H.D.
Johns, Ph.D.
Note: One of the primary reasons we
need emotional support is to deal with our feelings. How we manage feelings is central to our
overall emotional health as well as our emotional healing process. And learning to manage feelings
is a primary emotional intelligence (EQ) skill.
Here are some tasty nuggets for you
- simmered slowly over some thirty-five years of clinical experience: observations made by clinical
psychologist and Transactional Analysis therapist H.D. Johns.
Remember, these are the kinds of
messages we need to be telling ourselves and each other about our very human feelings - and we all
have feelings!
I suggest you read this over to get
familiar with it; then revisit it often to review and remind you of some healthy messages
about feeling!
Enjoy! Pam
THINGS I THINK I KNOW ABOUT
FEELING
by H.D. Johns,
Ph.D.
Excerpted
from From
Fear to Fury,
Copyright © H.D. Johns, PhD
1990
All Rights
Reserved, Used by Permission
Note: Dr. Johns is
currently Director of the Greater Washington
Institute for Transactional Analysis. A practicing
psychotherapist for 35 years, he has focused on
feeling (affect) and how it affects our lives.

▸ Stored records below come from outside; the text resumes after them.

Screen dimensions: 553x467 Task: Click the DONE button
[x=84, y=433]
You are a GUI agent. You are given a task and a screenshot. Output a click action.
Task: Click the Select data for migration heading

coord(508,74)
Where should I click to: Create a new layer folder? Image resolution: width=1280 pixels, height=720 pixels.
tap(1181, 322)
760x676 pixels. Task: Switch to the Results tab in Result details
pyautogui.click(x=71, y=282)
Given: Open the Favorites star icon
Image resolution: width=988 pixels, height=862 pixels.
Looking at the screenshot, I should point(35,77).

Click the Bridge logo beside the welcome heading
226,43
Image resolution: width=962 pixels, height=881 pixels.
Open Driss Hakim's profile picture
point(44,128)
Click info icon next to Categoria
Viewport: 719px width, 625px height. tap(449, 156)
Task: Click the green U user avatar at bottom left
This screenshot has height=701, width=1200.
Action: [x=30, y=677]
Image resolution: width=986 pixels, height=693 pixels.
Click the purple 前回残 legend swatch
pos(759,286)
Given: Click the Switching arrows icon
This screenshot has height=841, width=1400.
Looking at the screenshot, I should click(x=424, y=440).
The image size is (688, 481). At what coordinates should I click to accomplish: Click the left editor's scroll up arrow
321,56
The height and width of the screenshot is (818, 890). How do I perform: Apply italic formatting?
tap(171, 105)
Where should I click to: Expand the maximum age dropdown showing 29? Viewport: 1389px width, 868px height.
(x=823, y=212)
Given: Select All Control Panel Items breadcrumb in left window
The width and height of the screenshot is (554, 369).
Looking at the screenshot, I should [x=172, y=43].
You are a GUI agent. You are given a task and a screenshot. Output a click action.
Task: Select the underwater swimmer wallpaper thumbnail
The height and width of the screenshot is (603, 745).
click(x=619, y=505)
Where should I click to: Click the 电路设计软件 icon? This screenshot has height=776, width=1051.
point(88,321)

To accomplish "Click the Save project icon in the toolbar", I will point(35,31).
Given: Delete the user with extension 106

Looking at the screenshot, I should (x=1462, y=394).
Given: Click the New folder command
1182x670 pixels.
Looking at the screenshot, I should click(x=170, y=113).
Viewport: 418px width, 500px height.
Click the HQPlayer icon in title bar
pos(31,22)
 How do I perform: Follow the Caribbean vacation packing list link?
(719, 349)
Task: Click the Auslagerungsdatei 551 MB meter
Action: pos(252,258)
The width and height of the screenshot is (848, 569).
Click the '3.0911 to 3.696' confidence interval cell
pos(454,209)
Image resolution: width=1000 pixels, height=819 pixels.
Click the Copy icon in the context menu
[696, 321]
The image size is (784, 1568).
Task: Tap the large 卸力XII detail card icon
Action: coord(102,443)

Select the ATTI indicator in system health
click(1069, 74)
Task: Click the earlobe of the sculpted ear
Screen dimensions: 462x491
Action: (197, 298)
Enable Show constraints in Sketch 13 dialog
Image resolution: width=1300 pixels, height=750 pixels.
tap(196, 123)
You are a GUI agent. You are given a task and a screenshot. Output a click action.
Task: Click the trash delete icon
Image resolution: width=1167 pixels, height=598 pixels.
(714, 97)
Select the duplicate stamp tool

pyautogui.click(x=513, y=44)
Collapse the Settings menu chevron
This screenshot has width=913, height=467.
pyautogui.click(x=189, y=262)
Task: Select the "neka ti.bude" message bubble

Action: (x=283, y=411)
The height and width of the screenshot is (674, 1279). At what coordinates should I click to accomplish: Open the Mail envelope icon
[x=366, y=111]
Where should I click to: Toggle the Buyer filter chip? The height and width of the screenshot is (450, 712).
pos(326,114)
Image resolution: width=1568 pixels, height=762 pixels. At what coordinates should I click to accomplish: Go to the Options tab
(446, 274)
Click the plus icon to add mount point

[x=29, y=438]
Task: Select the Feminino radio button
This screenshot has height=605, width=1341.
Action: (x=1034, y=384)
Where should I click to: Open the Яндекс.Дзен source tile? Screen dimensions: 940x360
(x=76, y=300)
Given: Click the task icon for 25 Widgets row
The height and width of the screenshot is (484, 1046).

The following are things he has come to believe about
feeling:
1. Everybody feels.
2. Some people are not in touch with their
own feelings.
3. The feelings in two or more individuals
differ in degree and not in kind.
4. Every feeling has its somatic
counterpart.
5. Feeling does not dissipate energy. The
automatic repression of feeling dissipates energy.
6. Denying a feeling does not get rid
of it.
7. Identifying and accepting a feeling does
not put it out of control.
8. Identifying and accepting a destructive
feeling (e.g., fear) tends to dilute it.
9. Identifying and accepting a positive
(e.g., sexual) feeling tends to strengthen it.
10. Identifying and accepting a feeling
brings it under cognitive control.
11. Some feelings (e.g.
guilt, resentment, defiance, jealousy and concern) are feeling structures, i.e., they are intellectualized
vehicle and screens, for fear.
12. Feeling structures can be used to
maintain unwanted familiar behavior patterns. (Rackets)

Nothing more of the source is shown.